# Source records
===
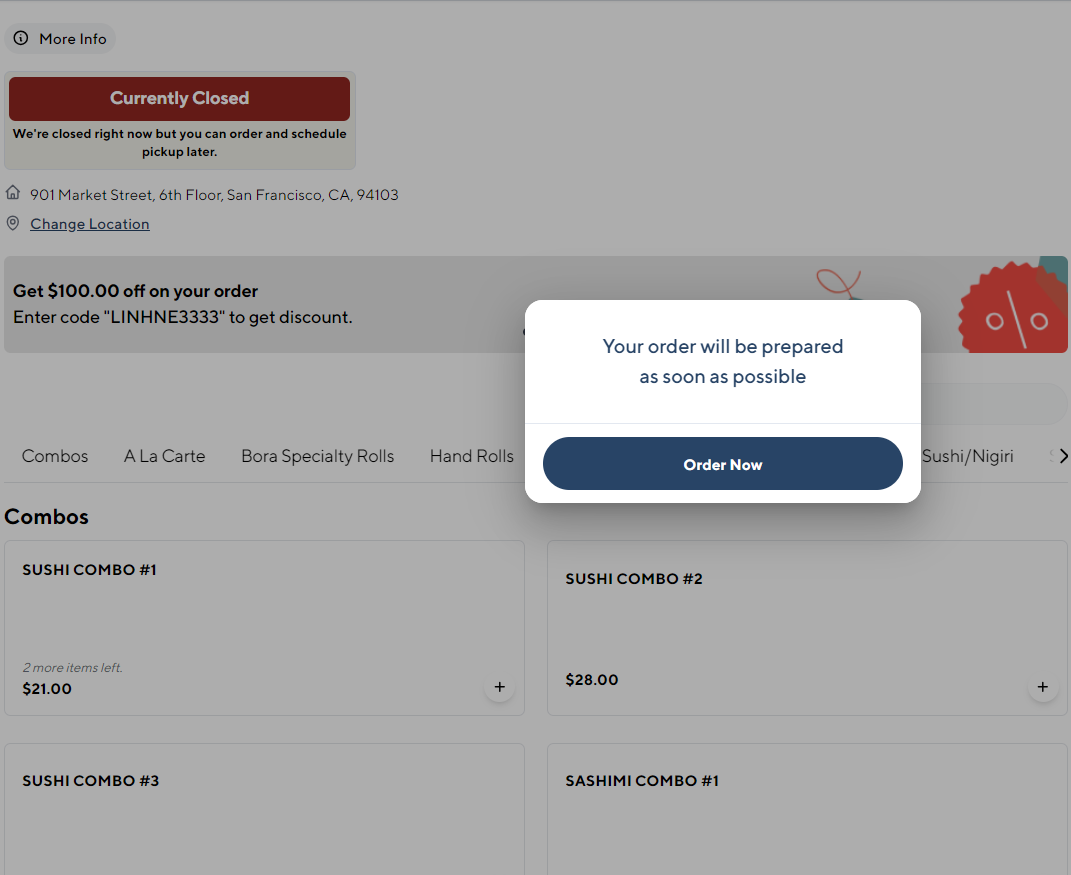
Task: Add SUSHI COMBO #2 with the plus icon
Action: click(x=1042, y=687)
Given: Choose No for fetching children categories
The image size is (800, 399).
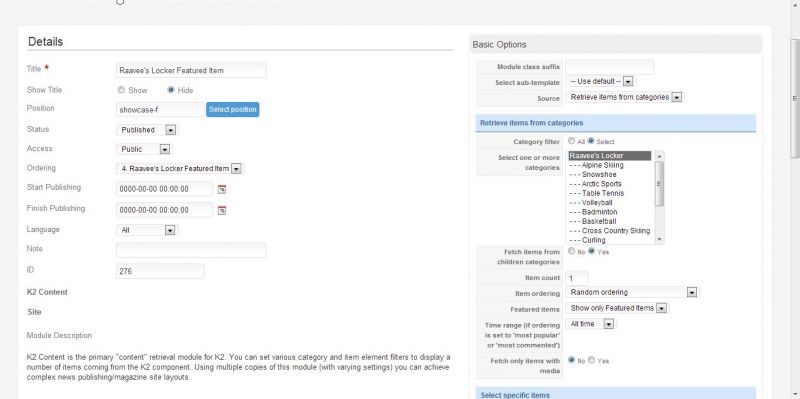Looking at the screenshot, I should [x=571, y=252].
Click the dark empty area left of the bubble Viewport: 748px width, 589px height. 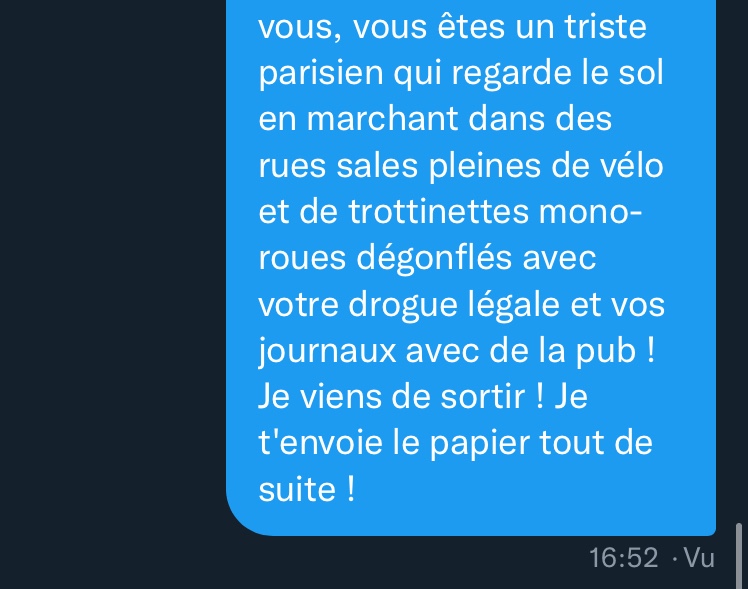(112, 286)
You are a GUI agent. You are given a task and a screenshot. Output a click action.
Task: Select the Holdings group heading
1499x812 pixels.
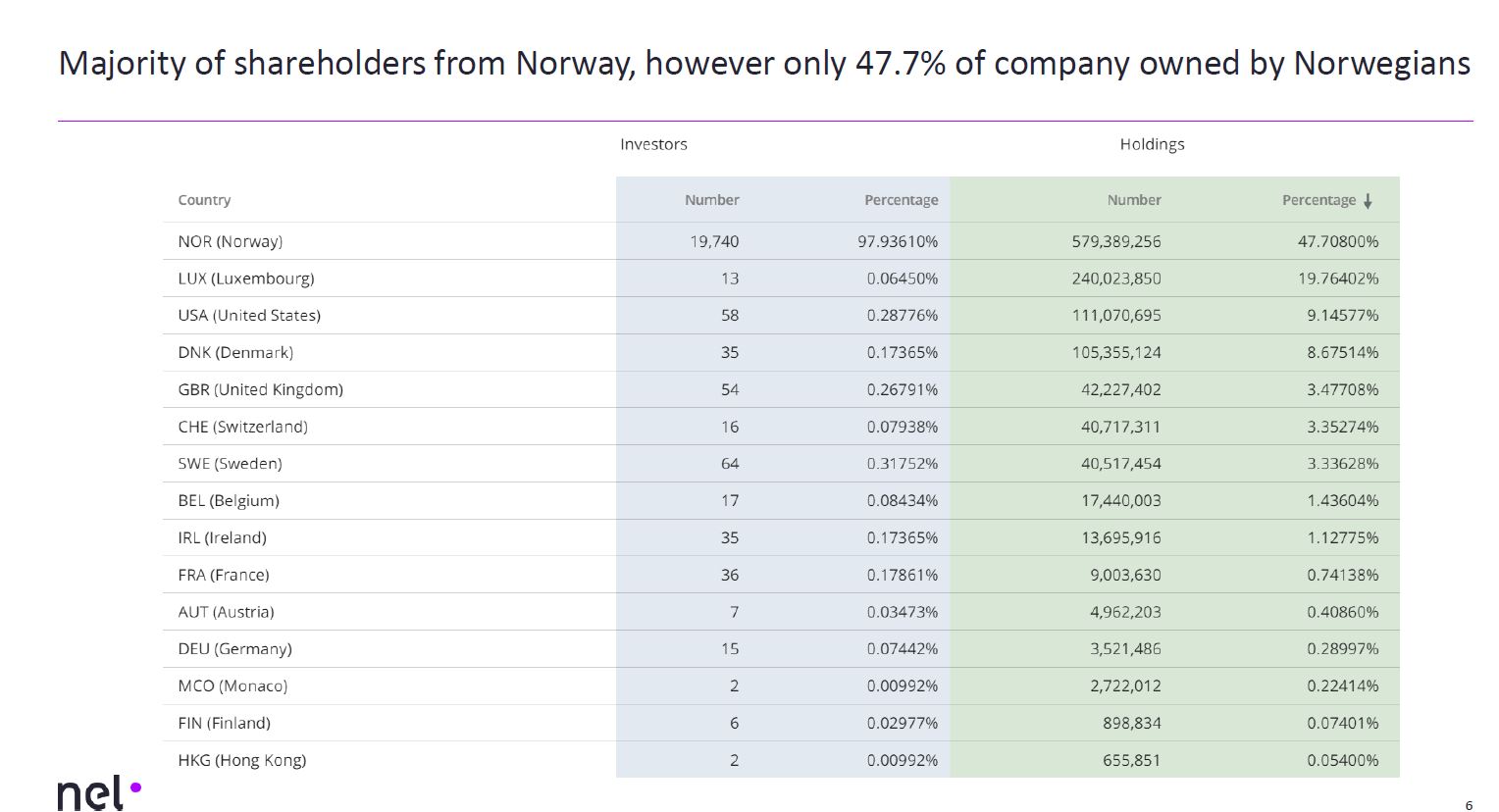coord(1152,144)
===
# Problem statement
The lines from the one containing "Task: Select the Holdings group heading" through the last line above are to be repeated exactly, and only those. Any pictures must be left out.

# Response to the exercise
Task: Select the Holdings group heading
1499x812 pixels.
coord(1152,144)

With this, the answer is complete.